Chinese troops have reportedly been seen at forward outposts along the Line of Control, along Pakistani side of Kashmir—and this has sounded alarms in India.
Strategically, the timing couldn’t have been worse. This happened right as India’s leaders are considering whether to join the dispute against China’s territorial claims in the South China Sea.
Soldiers from China’s People’s Liberation Army have been making “frequent incursions in Ladakh” in the Himalayas, and Chinese troops may be building infrastructure along the Line of Control, reported The Times of India on March 13.
Chinese troops are also digging tunnels in Leepa Valley in Pakistan-occupied Kashmir as part of its China-Pakistan-Economic Corridor that will build a highway from China to Pakistan, and pass under Karakoram Highway, which India says is being illegally occupied by China.
The Chinese efforts are causing a stir in India, just as India is considering offers from Japan and Vietnam to collaborate on efforts to counter China’s takeover of the South China Sea.
Vietnam invited India on Feb. 24 to explore and exploit natural resources within its 200-nautical-mile Exclusive Economic Zone (EEZ) in the South China Sea, and didn’t try hiding its intentions of countering China’s efforts in the same area.
“We are determined to protect our rights and maintain regular activities in our sovereign waters,” said Ton Sinh Thanh, Vietnam’s ambassador to India, according to The Economic Times. “Accordingly, we shall continue to cooperate with other countries including India to exploit resources within our 200-nautical-mile EEZ.”
For anyone who has been following the conflict, Vietnam’s request to India has deeper implications.
The Chinese regime placed an oil-drilling rig in waters 120-miles from the coast of Vietnam on May 2, 2014, and sent relations between the two countries into a nose-dive.
China had removed the oil rig in July 2014, but brought it back in January 2016. Vietnam’s request to India is meant to fire back at China’s efforts.
Vietnam isn’t the only country asking India to help counter the Chinese regime in the South China, either.
India is currently in talks with Japan to help with several efforts in the region—also meant to indirectly (yet without much subtlety) fight back against China’s efforts.
Japan and India are looking to work together on upgrading civilian infrastructure in the Andaman and Nicobar Islands, and may include the construction of a 15-megawatt diesel power plant on South Andaman Island.
As New York Times reported on March 11, the collaboration would mark a shift of policy in India, “which has not previously accepted offers of foreign investment in the archipelago,” and the area has strategic importance in countering China.

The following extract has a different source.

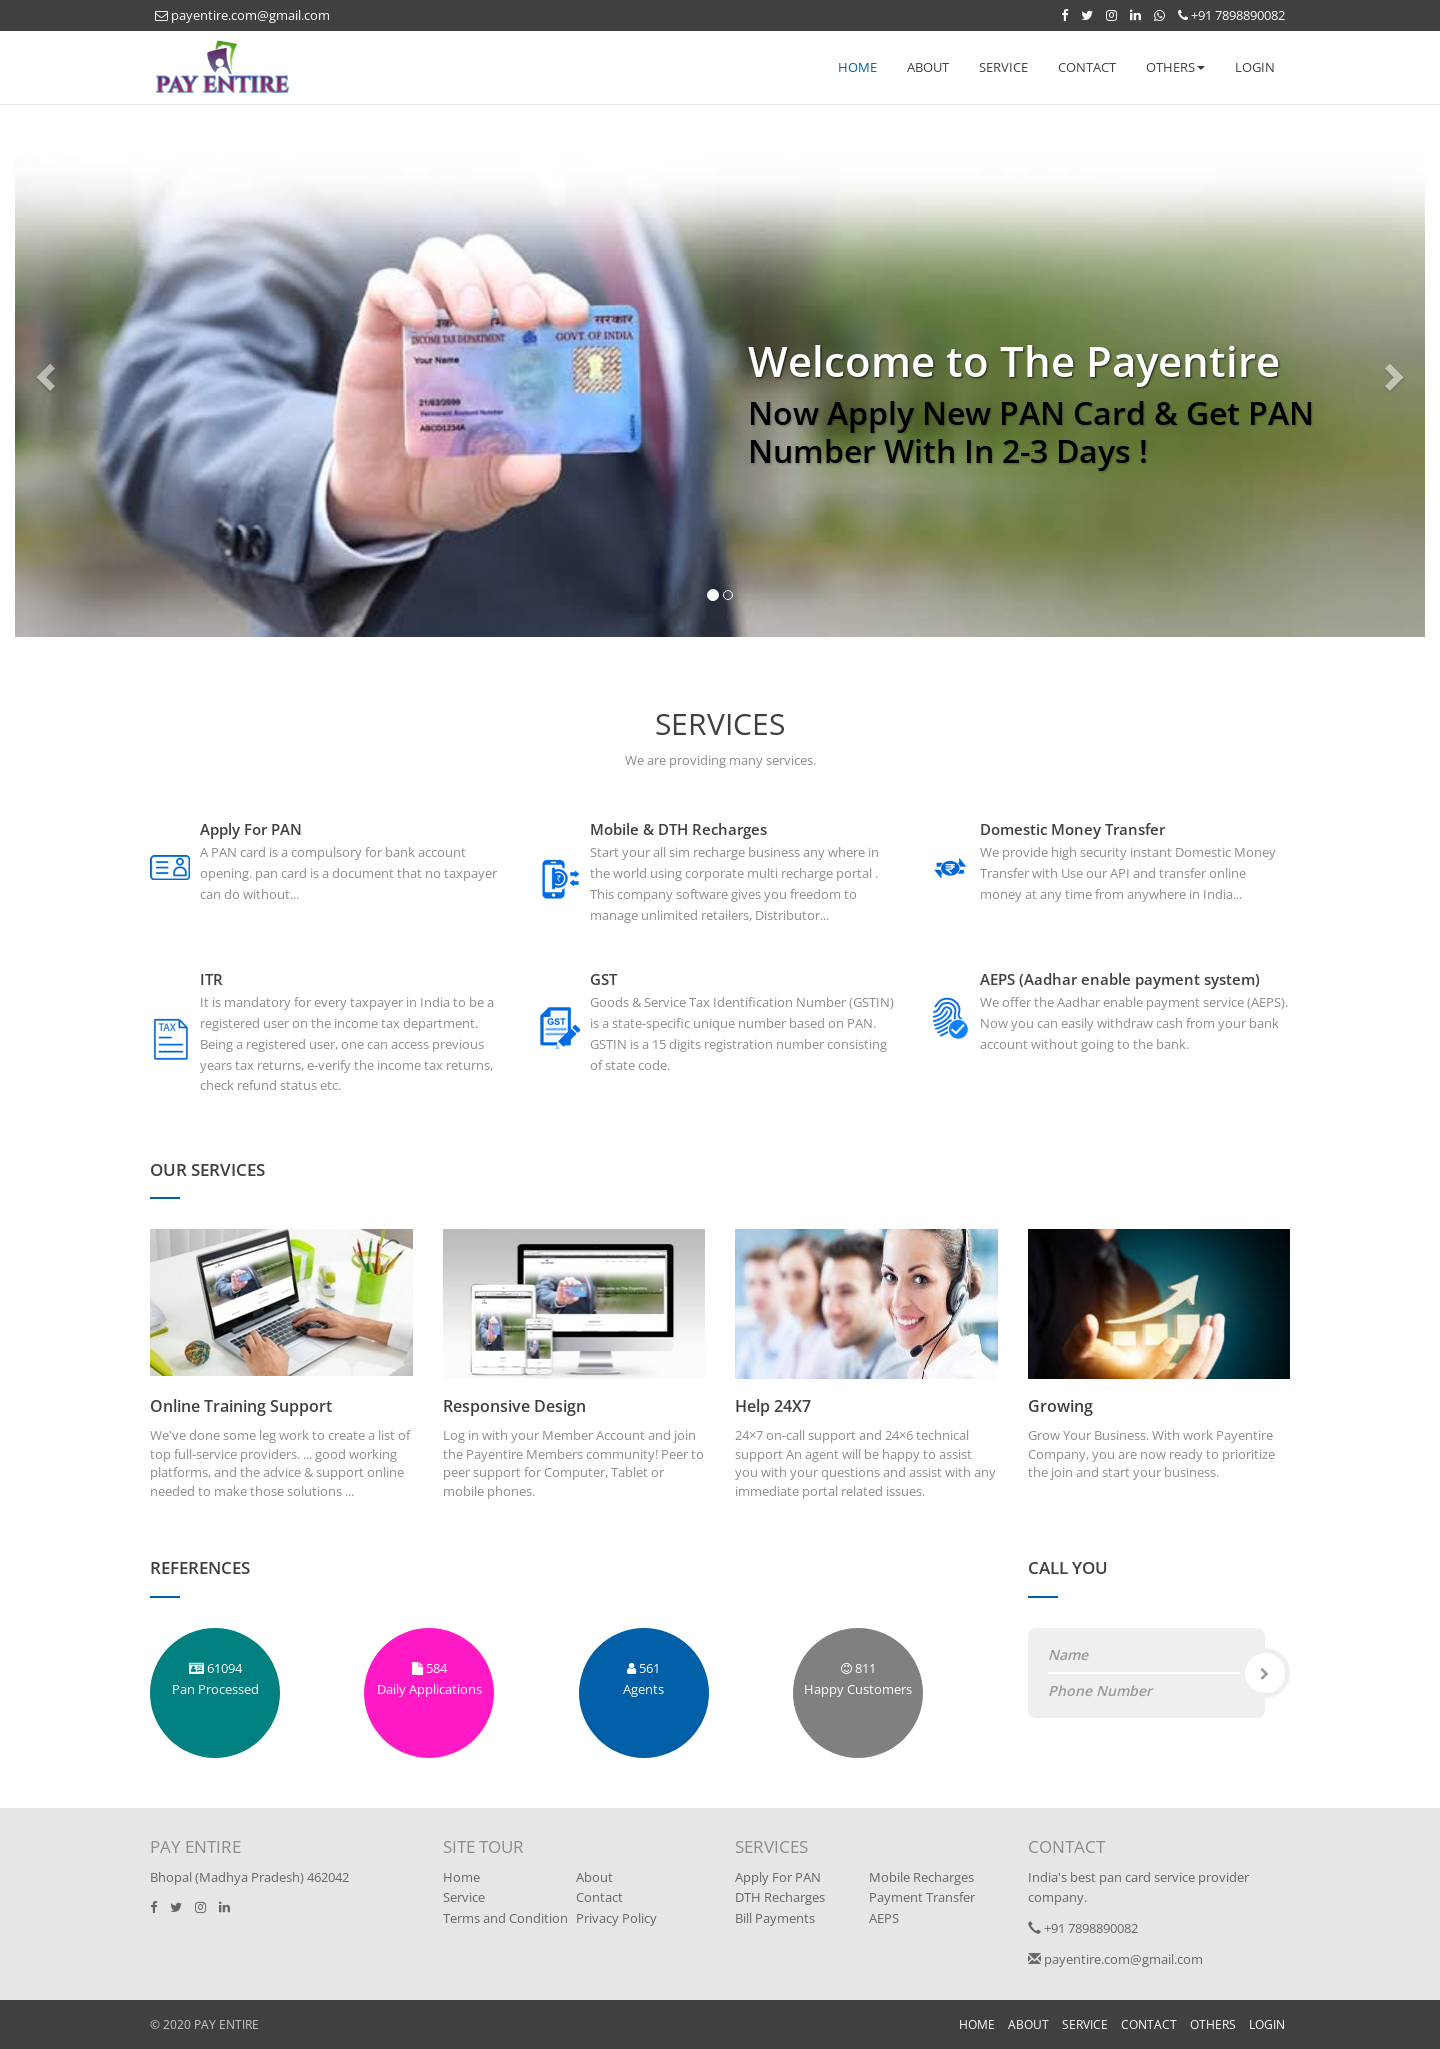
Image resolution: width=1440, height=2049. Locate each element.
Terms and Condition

It states the islands are northwest of the Strait of Malacca and offer control of a “so-called choke point that is one of China’s greatest marine vulnerabilities.”
India’s entrance into the conflict is likely the last thing Chinese leaders would want. Not only are nations around China forming an alliance, but India is also seen as the emerging superpower that could challenge China’s economic ambitions in the near future.
The two countries also have a history of not getting along. Conflicts between India and China have been ongoing since the Chinese Communist Party (CCP) established its dominance over China on Oct. 1, 1949.
India is involved in its own territorial dispute with China over the McMahon Line on the borders of Tibet—after the CCP invaded Tibet in October 1950, and claimed sovereignty over it a year later.
The situation has grown complicated in recent years, but leaked Soviet documents, recently declassified and published by the Wilson Center give some insight into what actually took place.
Mao Zedong detailed some of his plans during a discussion on Feb. 6, 1949, with Soviet statesman Anastas Mikoyan.
“The Tibet question is very complicated,” Mao said prior to his invasion, according to the translated Soviet document. “In essence, it is a British colony, and only formally counts as China’s.”
Mao had also detailed his plans, saying that after the CCP finished its civil war, “when the Tibetans feel that we do not threaten them with aggression and treat them equally, then we will solve the subsequent fate of this region.”
Declassified documents showed that the Soviets were unhappy with China’s hasty takeover of Tibet, noting that they allowed the Dalai Lama to escape, and their aggression caught the attention of India.
The CCP’s conflict with India, and its disputes with activists for a free Tibet, have been ongoing since then.